January 23, 2007

Gimme Shelter


Movie Title: Gimme Shelter
Studio: Maysles Films
Director: Albert Maysles - David Maysles - Charlotte Zwerin
Starring: The Rolling Stones, Jefferson Airplane, Santana, Ike & Tina Turner, The Flying Burrito Brothers, Hell's Angels
Original Release: 1970

Once upon a time, it wasn't only Rolling Stones fans who knew about Gimme Shelter, everybody who was into rock and roll knew about this movie. I suspect if you asked most college students today they might tell you it's a movie based on a Rolling Stones song, but they certainly won't have the same perspective on this film as those of us who belong to the first Woodstock generation. Seems funny even having to identify Woodstock as one or two, but that's part of the new Generation Gap.

You don't hear much about the Generation Gap anymore, it used to seem like kind of a bad thing, but now, it's just a thing.

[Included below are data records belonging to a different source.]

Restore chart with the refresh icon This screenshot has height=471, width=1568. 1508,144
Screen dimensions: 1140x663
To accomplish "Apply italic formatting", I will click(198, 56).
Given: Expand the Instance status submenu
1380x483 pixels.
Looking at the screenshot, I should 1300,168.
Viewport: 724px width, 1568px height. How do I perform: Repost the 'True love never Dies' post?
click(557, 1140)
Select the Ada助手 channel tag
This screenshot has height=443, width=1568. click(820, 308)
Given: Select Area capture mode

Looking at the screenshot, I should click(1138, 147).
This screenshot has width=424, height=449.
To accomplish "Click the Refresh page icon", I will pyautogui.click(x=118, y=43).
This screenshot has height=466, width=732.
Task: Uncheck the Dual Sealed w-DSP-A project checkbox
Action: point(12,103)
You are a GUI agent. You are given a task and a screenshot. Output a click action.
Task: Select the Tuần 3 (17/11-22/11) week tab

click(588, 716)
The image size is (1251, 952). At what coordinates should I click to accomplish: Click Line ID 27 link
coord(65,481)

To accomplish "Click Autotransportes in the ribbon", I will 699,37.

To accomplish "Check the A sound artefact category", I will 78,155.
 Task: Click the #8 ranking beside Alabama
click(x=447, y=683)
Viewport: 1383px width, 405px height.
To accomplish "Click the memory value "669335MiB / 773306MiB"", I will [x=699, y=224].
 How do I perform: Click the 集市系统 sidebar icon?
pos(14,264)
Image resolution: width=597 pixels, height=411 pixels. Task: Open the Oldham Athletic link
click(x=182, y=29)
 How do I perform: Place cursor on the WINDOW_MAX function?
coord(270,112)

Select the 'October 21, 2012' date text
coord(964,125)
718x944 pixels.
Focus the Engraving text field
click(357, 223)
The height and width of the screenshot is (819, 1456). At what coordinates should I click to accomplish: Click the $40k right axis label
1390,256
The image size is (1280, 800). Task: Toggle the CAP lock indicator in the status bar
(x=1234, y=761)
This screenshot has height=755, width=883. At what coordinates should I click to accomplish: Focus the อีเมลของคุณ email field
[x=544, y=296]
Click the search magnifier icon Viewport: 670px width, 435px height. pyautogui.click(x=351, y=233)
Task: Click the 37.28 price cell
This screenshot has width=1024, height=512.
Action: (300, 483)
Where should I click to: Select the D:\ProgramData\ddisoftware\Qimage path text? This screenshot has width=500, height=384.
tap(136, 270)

It's neither good nor bad...it's just the difference between being young and being old. Maybe it was always that way, who knows?

Anyway, in the late sixties, before stadium rock and arena rock and global satellite TV rock, there were rock festivals, sometimes called open air festivals, the first of which is usually credited to the Monterrey Pop Festival. Although, jazz and folk fans might argue that Newport holds that distinction, however, Newport never wanted anything to do with rock and roll, just ask Bob Dylan.

Woodstock is generally considered to be the rock festival of rock festivals, but there were many others, both large and small all around the country during the late sixties and early seventies.

Anyway, Gimme Shelter is a 1970 documentary film that chronicles the now famous, or infamous (both actually) Altamont Free Concert. The film's name does indeed come from a Rolling Stones' song called 'Gimme Shelter', which is the first cut on the Stones' album, Let It Bleed. It was directed by Albert and David Maysles and Charlotte Zwerin.

The Beatles were breaking down and breaking up and the Rolling Stones were attempting to lay claim to their new title as the 'The World's Greatest Rock and Roll Band', an honor they would rightfully earn and own for the next thirty years.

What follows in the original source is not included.